## begin Passage to read

Frequent Subgraph Mining

After generating multiple process graphs with the Process Mining module, the resulting graphs can be processed using Frequent Subgraph Mining to extract patterns. To generate the frequent sub-graphs (the patterns), the following code can be used.

Collaboration Instance Subgraph Mining

Only for patterns created by the Collaboration Process Instance Miner.

tbd…

gSpan (Exact Frequent Subgraph Mining)

The gSpan algorithm is used. This package requires the gSpan Java implementation.

from collaboration_detection.datastructures import GraphCollection
from collaboration_detection.subgraph_mining import gspan

# 1. create a graph collection (import or by mining new graphs)
g_c = GraphCollection().load("graphs.db")
# 2. Execute the gspan algorithm
gspan(
    data=g_c,
    min_node=3,
    max_node=10,
    sup=20,
    remove_data_graphs=True
)
# 3. All sub-graphs are now stored in the graph collection
g_c.graphs.items()

Relaxed Frequent Subgraph Mining

For a more fuzzy finding of patterns, a relaxed algorithm can be called:

from collaboration_detection.datastructures import GraphCollection
from collaboration_detection.subgraph_mining import rfsm

# 1. create a graph collection (import or by mining new graphs)
g_c = GraphCollection().load("graphs.db")
# 2. Execute the rfsm algorithm
g_c = rfsm(
    g_c,
    min_node=3,
    max_node=10,
    support=20
)
# 3. All sub-graphs are now stored in the graph collection
g_c.graphs.items()

## end Passage to read

§ Task directions:
According to the frequent subgraph mining page, what does the gSpan package require?

## begin Raw data

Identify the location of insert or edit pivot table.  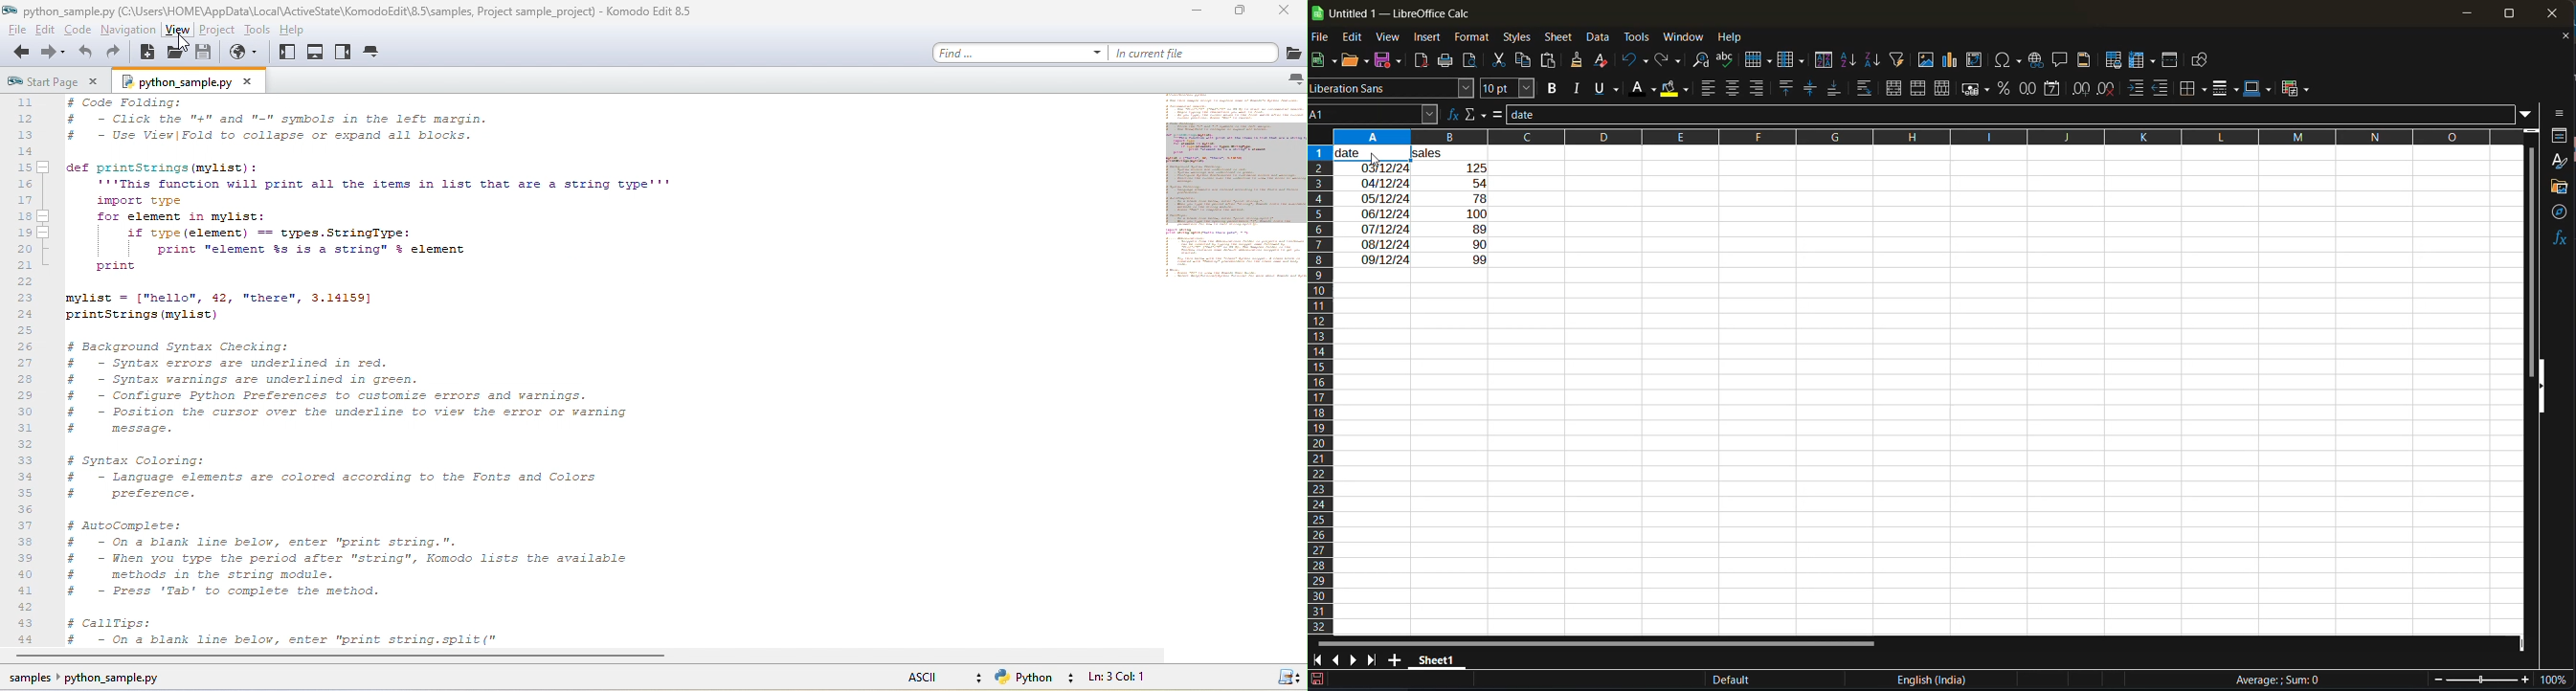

## end Raw data
## begin Raw data

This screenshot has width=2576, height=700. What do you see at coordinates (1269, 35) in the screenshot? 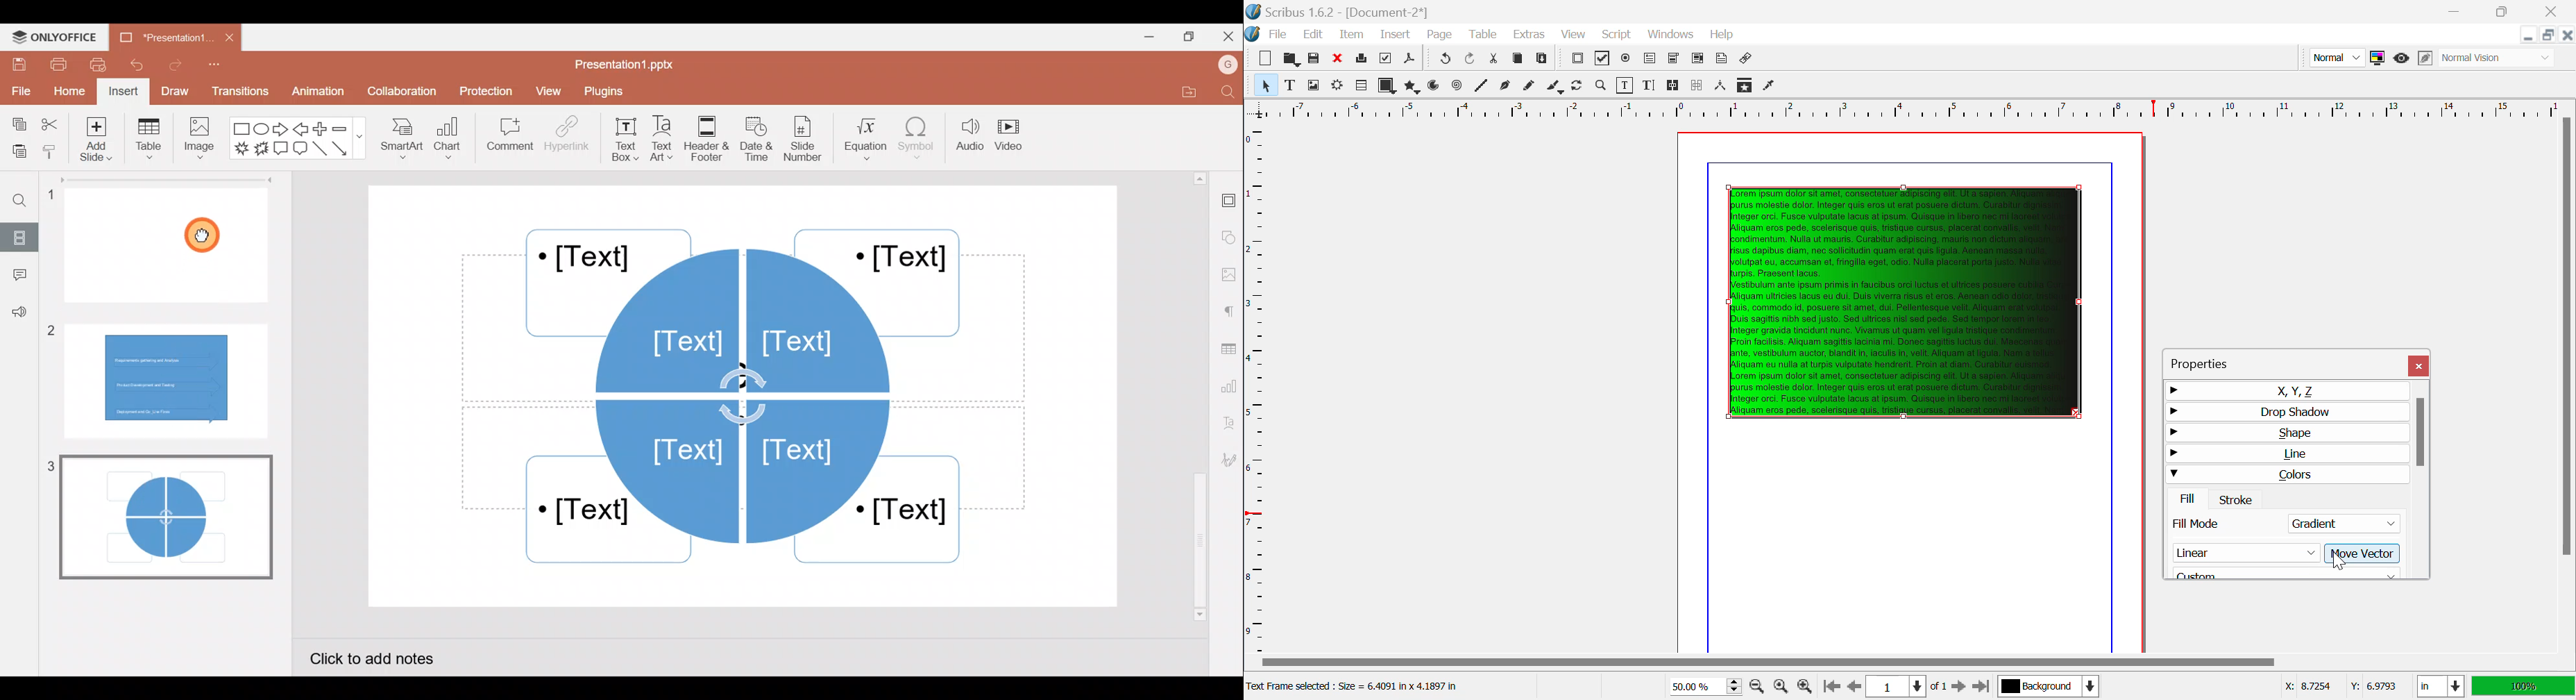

## end Raw data

§ Solution to this task:
It requires the gSpan Java implementation.